Il sentiero di realizzazione (Yoga Darshana) tracciato da Patanjali si sviluppa attraverso otto attività (yama, niyama, asana, pranayama, prathihara, dharana, dhyana , samadhi)suddivisi in due processi, uno esterno (i primi 4)e uno interno(i secondi 4). Sebbene piuttosto conosciuto questo sentiero, la maggioranza dei praticanti tende a sottovalutare i primi due (Yama e Niyama).
Questi primi due processi sono pratiche di autocontrollo e ingiunzioni, il primo è Yama, si tratta di regolare in modo virtuoso l’attitudine dello yogi verso il mondo esterno e verso gli altri esseri viventi, maturando la non violenza, la veridicità, non appropiazione indebita, non corrompersi, moderazione dei sensi. Il secondo Niyama, riguarda altre ingiunzioni da coltivare per se stesso; purezza, accontentarsi, ardore, pratica costante, abbandono alle leggi dell’universo.
Attraverso queste prescrizioni per il praticante yoga, Patanjali indica che tali pratiche e cambiamenti attitudinali sono prerequisiti per intraprendere le altre pratiche relative al proprio corpo e alla mente, e come tali richiedono una mente libera da distrazioni e dall’ambiente esterno. Quello che viene richiesto è un tentativo deliberato di modificare le precedenti tendenze abituali della mente a seguire i propri istinti ed abitudini, dovute ad errati condizionamenti motivati da avidità, ostilità o infatuazioni portatrici invariabilmente di confusione e miseria senza fine.
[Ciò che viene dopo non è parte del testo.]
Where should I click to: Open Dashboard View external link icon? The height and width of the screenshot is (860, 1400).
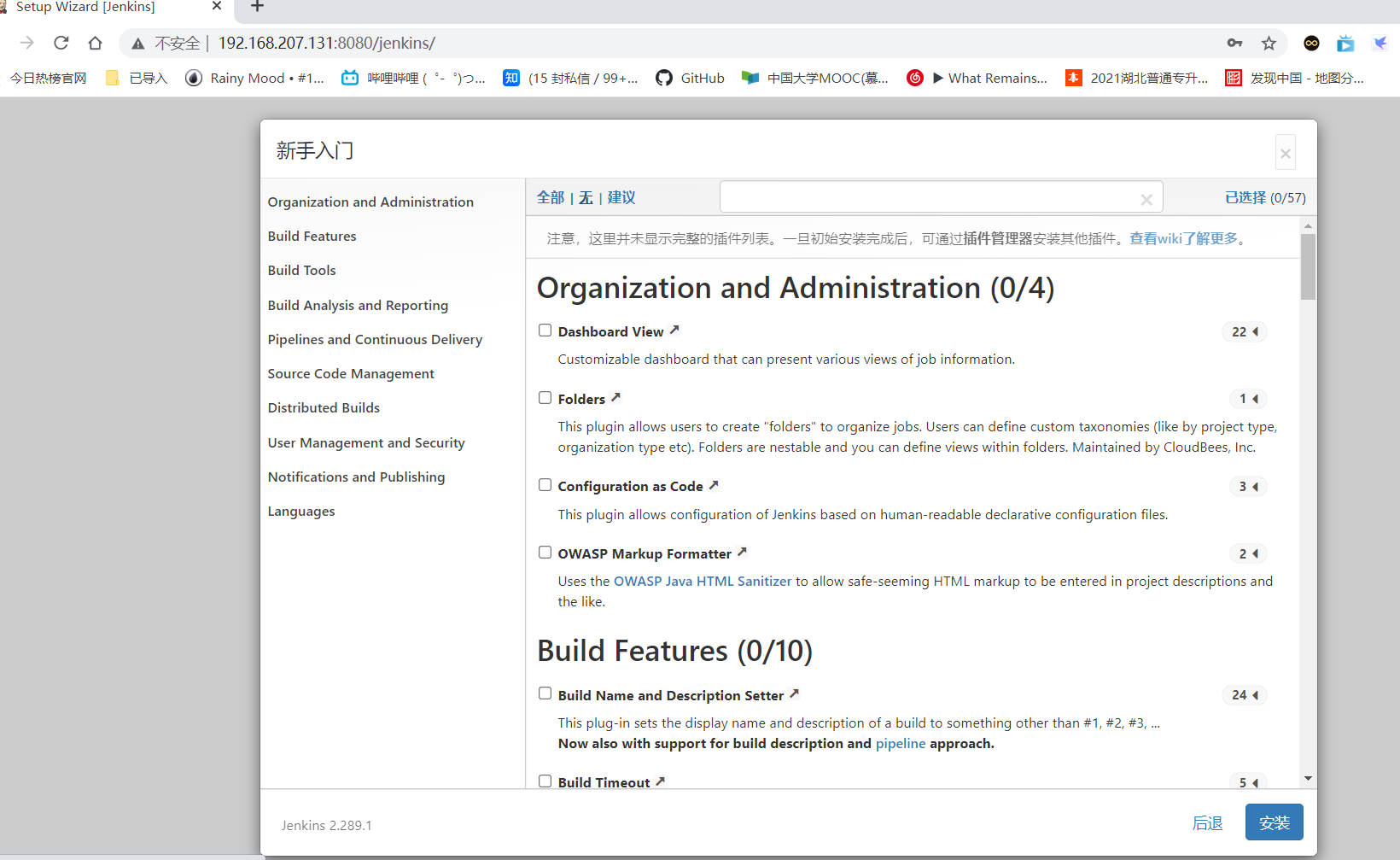point(674,330)
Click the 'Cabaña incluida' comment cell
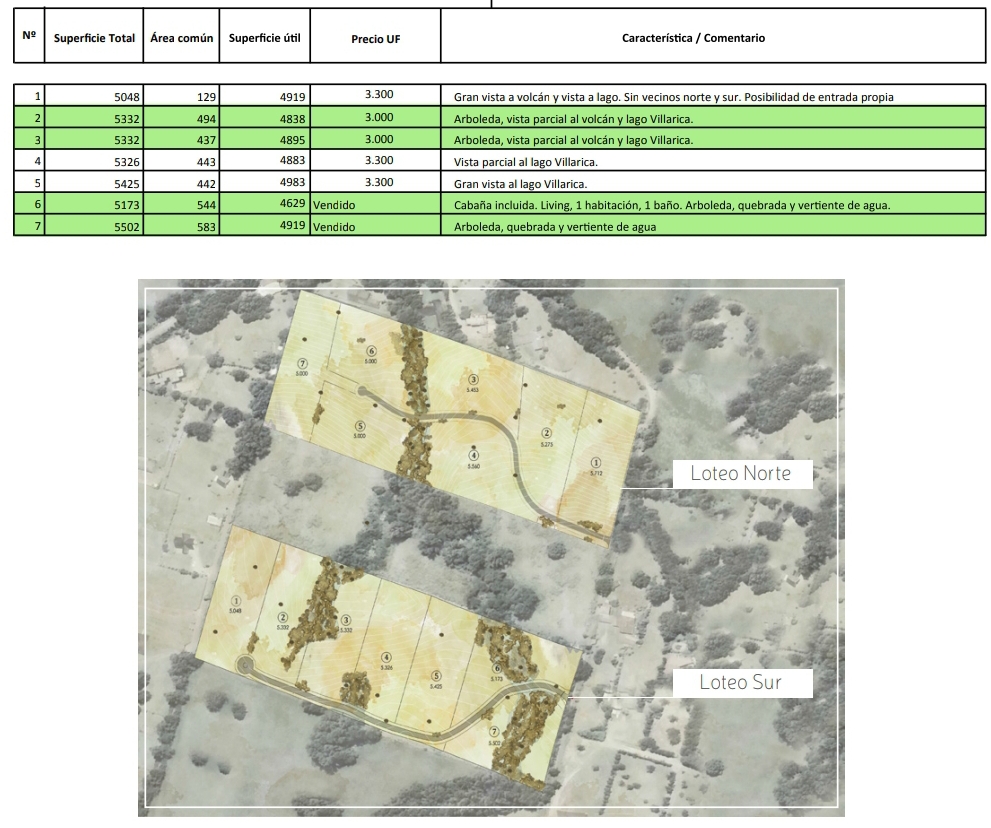Screen dimensions: 991x828 coord(672,205)
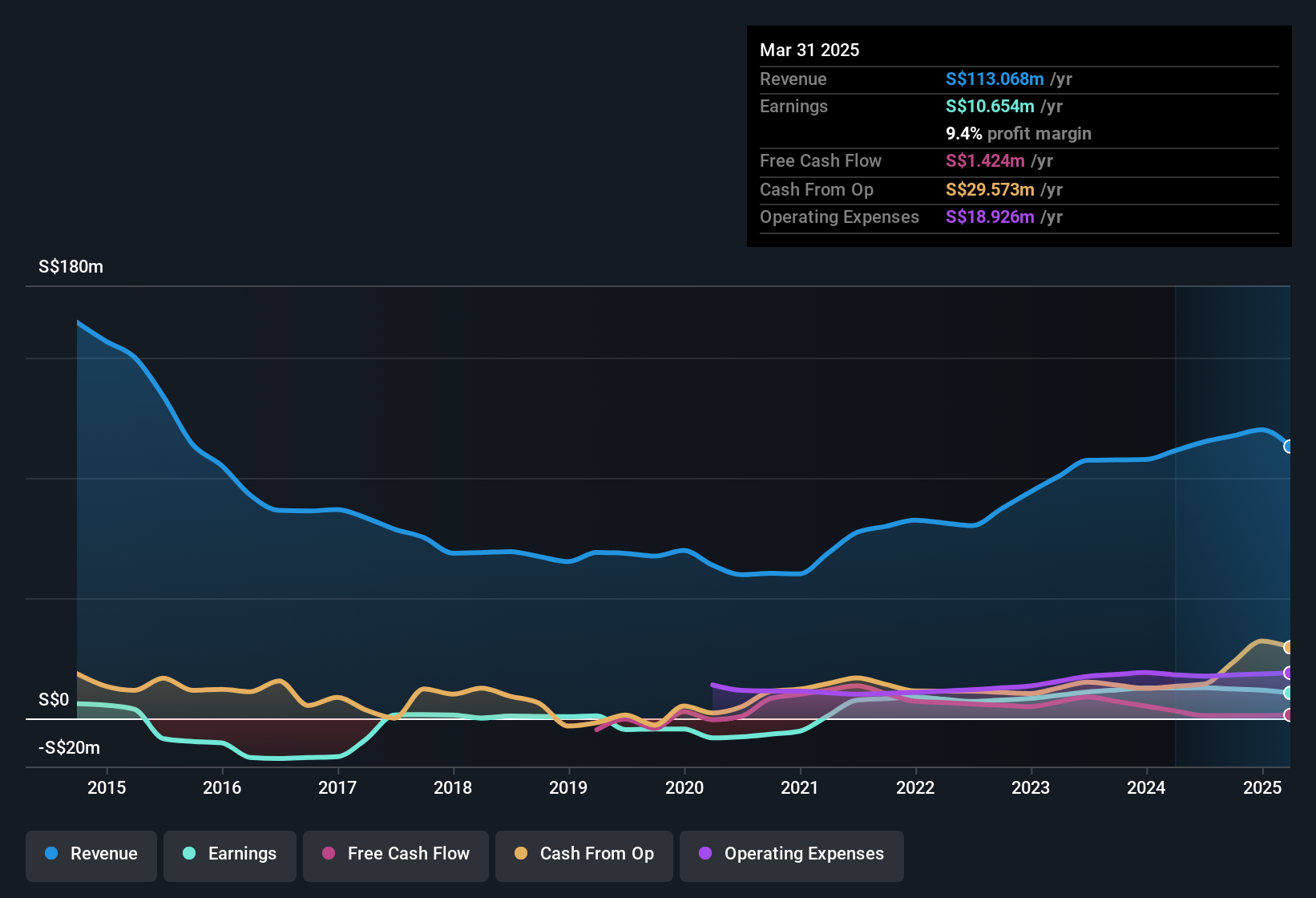Click the 2024 label on the x-axis
This screenshot has width=1316, height=898.
[x=1146, y=787]
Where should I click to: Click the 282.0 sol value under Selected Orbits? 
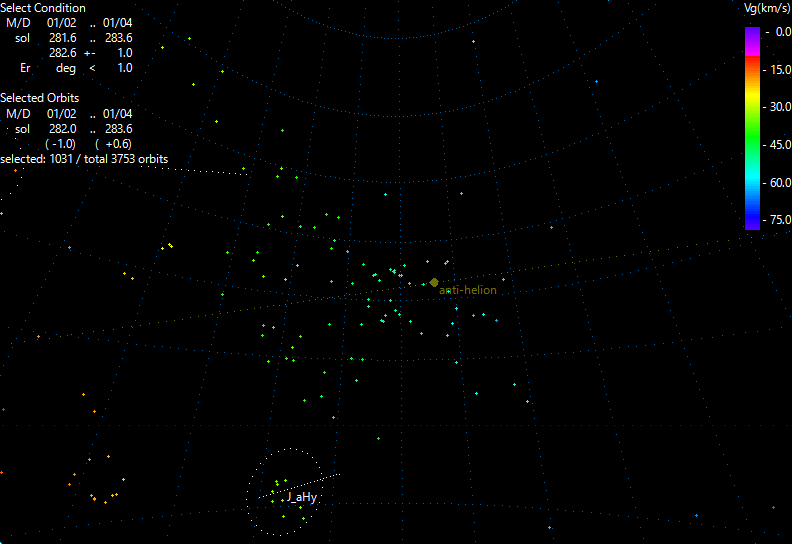point(63,129)
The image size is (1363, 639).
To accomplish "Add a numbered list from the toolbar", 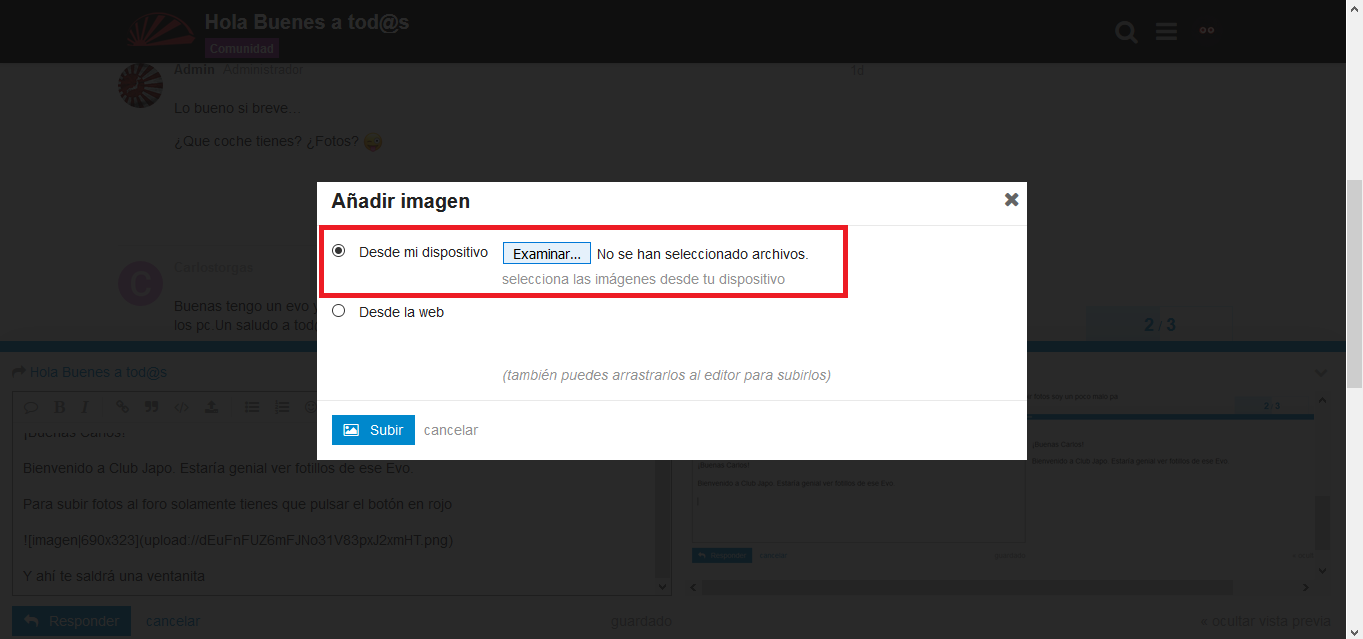I will [x=282, y=407].
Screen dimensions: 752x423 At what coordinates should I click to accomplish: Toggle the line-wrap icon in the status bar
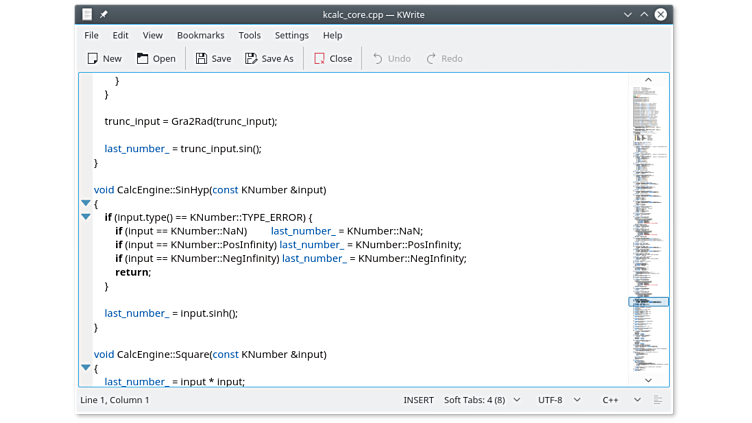658,400
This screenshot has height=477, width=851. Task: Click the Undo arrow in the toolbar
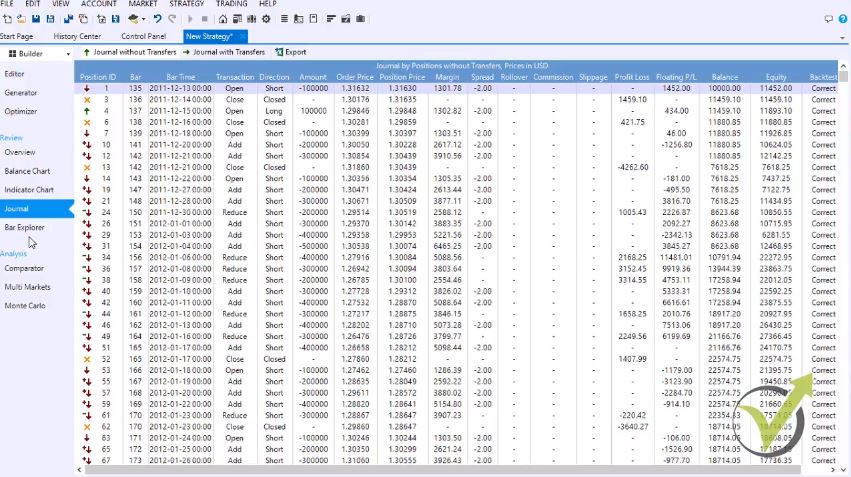[x=158, y=19]
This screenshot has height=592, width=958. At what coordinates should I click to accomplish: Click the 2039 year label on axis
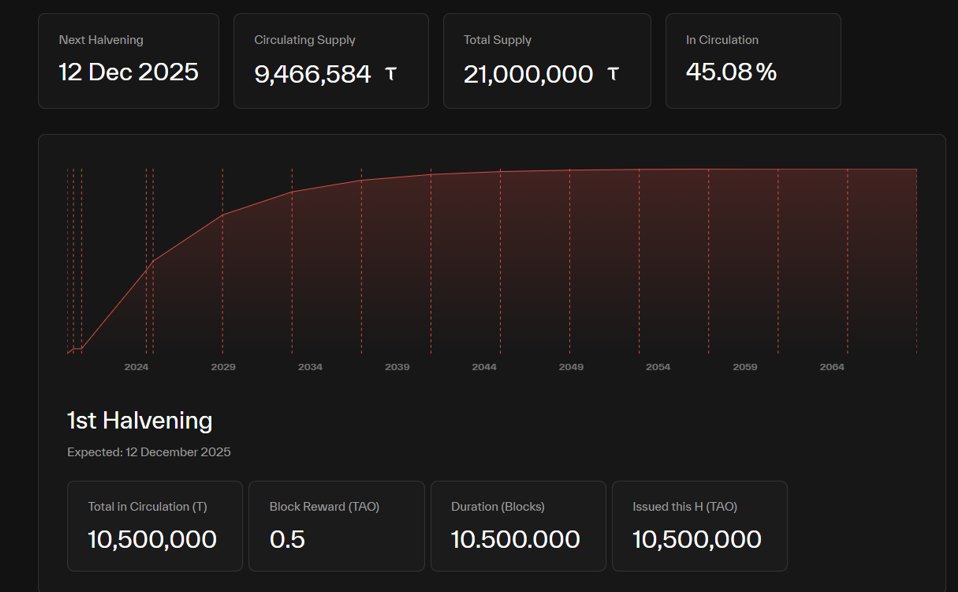397,367
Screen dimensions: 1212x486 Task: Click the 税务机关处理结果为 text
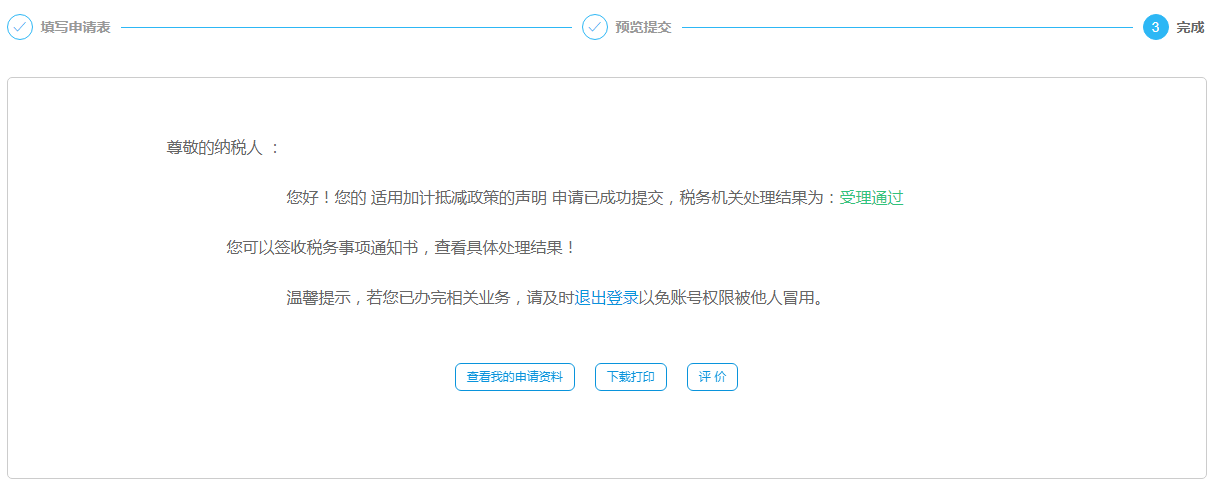point(751,198)
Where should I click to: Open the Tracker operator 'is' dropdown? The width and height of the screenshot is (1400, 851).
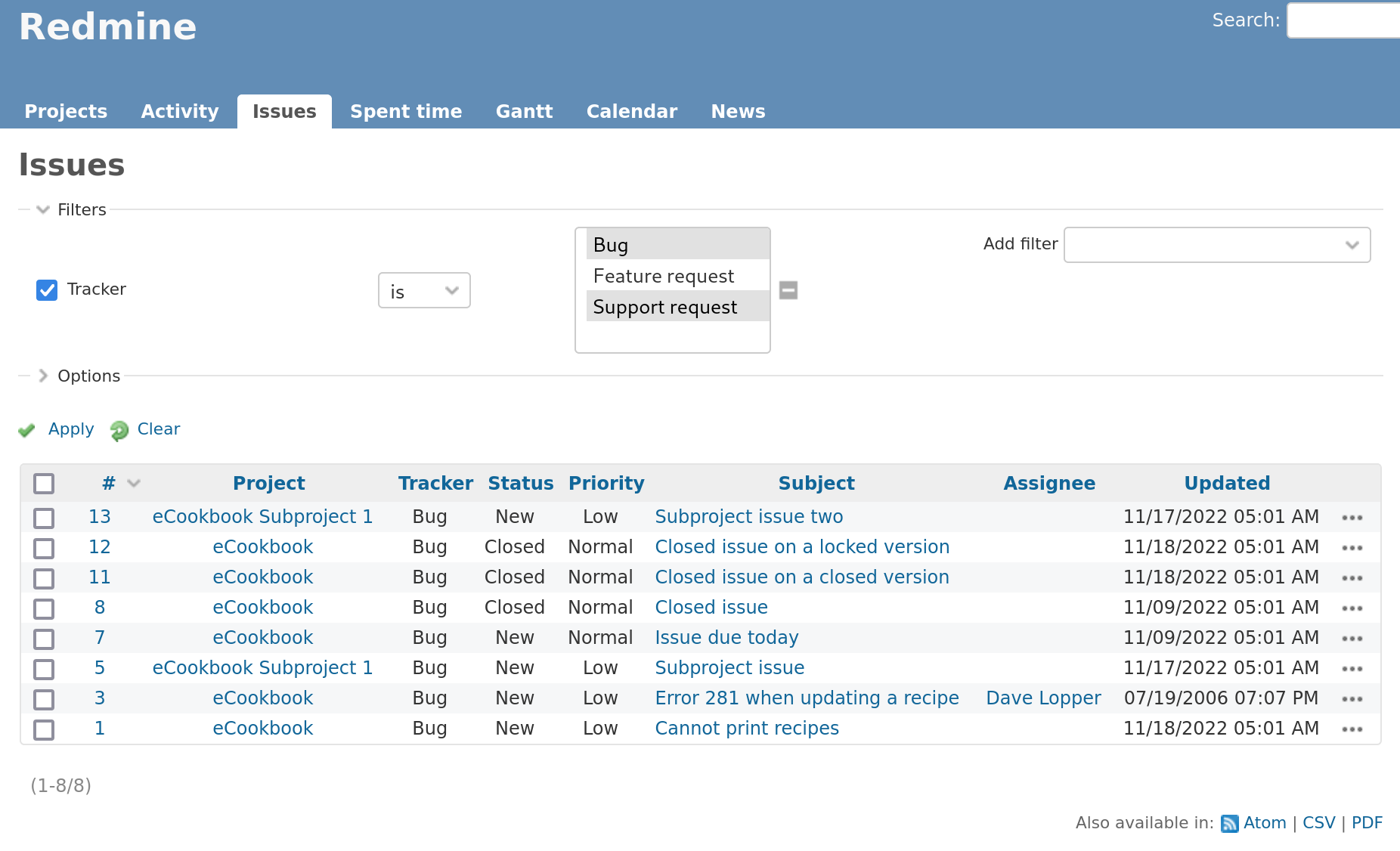point(424,290)
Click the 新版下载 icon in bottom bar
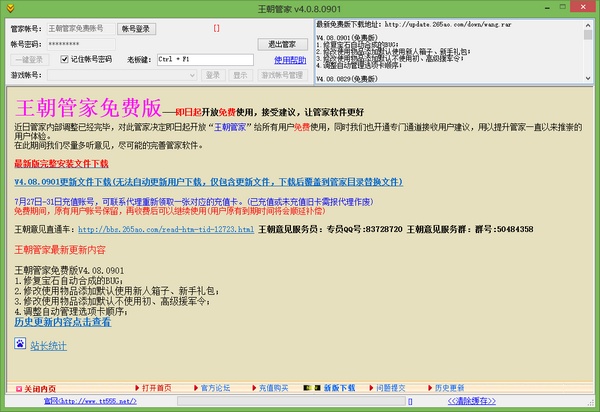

Tutti i tentativi di pratica yoga, come asana, pranayama o meditazione, saranno di scarsa utilità e i benefici, se ce ne saranno, saranno solo temporanei senza gli Anga preparatori. La pratica di semplici asana senza un cambiamento nell’etica e nelle abitudini e di altri cambiamenti attitudinali sono forse la causa di gran parte della disillusione provata da molti yogi.
Patanjali per aiutare lo Yogi sincero, suggerisce di mantenere fermo il pensiero che si è intrapreso lo yoga essendo convinti che sia l’unica e l’ultima risorsa per ottenere la pace mentale.
L’elemento fondamentale su cui deve poggiarsi la disciplina yoga è la rettitudine. Ovvero sviluppare i principi etici come Yama e Niyama, rivolti sia verso il mondo esterno che il mondo interiore del praticante. Poiché Yama e Niyama, possono essere considerate “pratiche di comportamento” volte ad orientare correttamente la coscienza dell’adepto; di fatto essi costituiscono i primi due degli otto passi del sentiero yoga di Patanjali verso il fine ultimo dello yoga; la definitiva liberazione dalla sofferenza.
“Senza stabili fondamenta una casa non può reggersi. Senza la pratica dei principi di Yama e Niyama, che pongono stabili fondamenta alla formazione del carattere, non può esistere una personalità completa. La pratica delle asana senza il sostegno di yama e niyama è semplice acrobazia.” (Iyengar B.K.S.).
Ciò a conferma che; se non si ha un grande senso di rettitudine etica, a dispetto dell’abilità fisica e della brillante conoscenza intellettuale, si rimarrà ancora nell’oscurità.
Sri Ramakrishna era solito dire: “Lo yogi senza rettitudine etica è come un contenitore bucato. Non importa quanto si cerchi di riempirlo, sarà sempre vuoto”.